HandleWriteMessage should be changed so that it will do an "all or nothing" write of all of the requests. Any status events should also be fired in an "all or nothing" fashion at the end of the operation and any exception should be re-thrown to the calling ExecuteChunk method so that the transaction can be properly rolled back.

ismaelhamed commented 3 years ago

@Arkatufus , also https://github.com/akkadotnet/Akka.Persistence.SqlServer/issues/114#issuecomment-496951433

Arkatufus commented 3 years ago

@ismaelhamed yes, I think I know why, I'm still investigating it. It'll be a separate issue if I'm sure I've pinpointed the problem.

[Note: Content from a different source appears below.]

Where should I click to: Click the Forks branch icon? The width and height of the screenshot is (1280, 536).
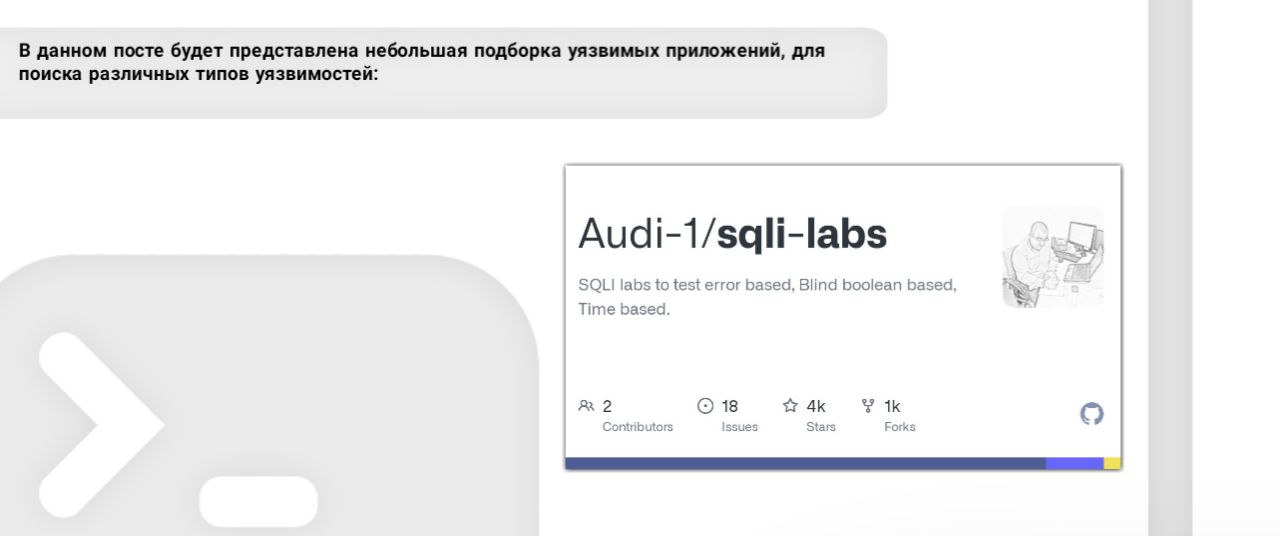[868, 406]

Arkatufus commented 3 years ago

@Aaronontheweb, @ismaelhamed Need to draft the fix for this issue:

What is a batch? Is it just a group of similar operation that is executed by a single command, or does it have to be atomic?
- If it has to be atomic, then transaction should be applied to the whole group, and all operations should fail/succeed at the same time.
- If it is just a group of operations, then transaction should be applied per operation, and each success/failure should also be batch sent to each interested parties at the end of the batch.
If it is an atomic group operation:
- How do we report failure? How do we mark which operation causes the failure to happen? This would need a special batch failure message that pinpoints the bad messages so only the responsible actors need to respond to it.
- Do we aggregate everything (run all operations even when a fail happened) and report each failing operations (pretty much the same as batching as non-atomic), or do we fail early and only report the first failing operation?
- If we do aggregate everything, then there would be a big performance cost early on, because we already know the batch failed, but we process everything anyway
- If we bail out early, there is a potential that there are other failure causing operation after the first one. This can create a really bad failure loop where the system kept sending and failing the same batch over and over, one after the other.

Arkatufus commented 3 years ago

The problem with current implementation: It does the batching as an atomic operation, but does not treat success reporting as an atomic operation, and it does not report any failures.

Aaronontheweb commented 3 years ago

What is a batch? Is it just a group of similar operation that is executed by a single command, or does it have to be atomic?

So the batching journal cheats, and lumps together multiple operations from different persistent actors into the same "atomic batch" in order to achieve higher overall throughput.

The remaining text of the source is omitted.